努力が報われなかった人々に対しては、セーフティネットの構築で対応するしかないと思います。また、カウンセリングによりそれぞれの生き方を見つける手助けをすることも重要でしょう。日本人は、人の眼を気にするあまり、みんながイメージする成功に向かってしまう傾向があると思います。しかし、それだけではないという事を自分との対話を認識することが大切だと思います。

<教育に関する本を読んで>
私の友人にも教師が多数おり話には聞いていましたが、本書を読み進めるにつれ、驚愕するとともに、日本の将来がさらに不安になりました。日本の行く末は、教育にかかっているのですが、この状況では。。。と言葉を失ってしまいます。
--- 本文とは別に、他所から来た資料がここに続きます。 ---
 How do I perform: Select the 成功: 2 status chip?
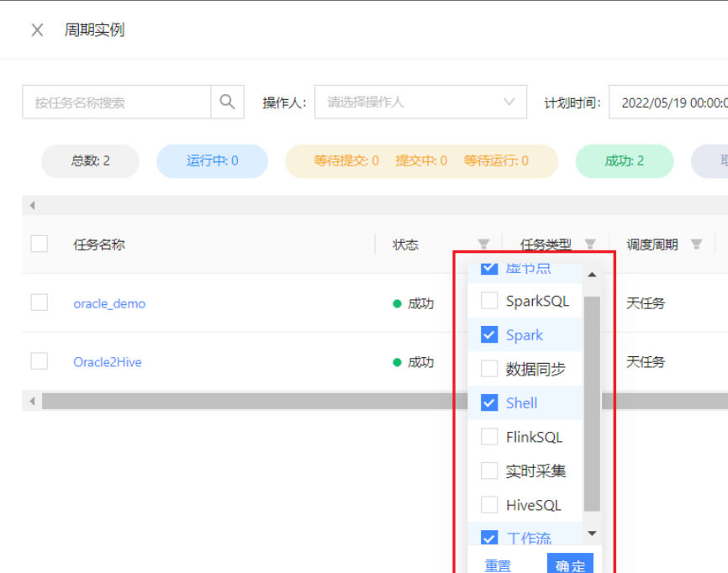pyautogui.click(x=625, y=160)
始めて教育関連本を読みましたが、考えさせられるものが多く大変刺激になりました。現在、議論されている資本主義やアメリカンモデルの限界が教育という観点からも見て取れる気がします。今の状況から脱却するにはどうすればよいか。今後も関連本を読み、じっくり考えていきたいと思います。そして、まずは教育について友人の教師に話をしてみたいと思います。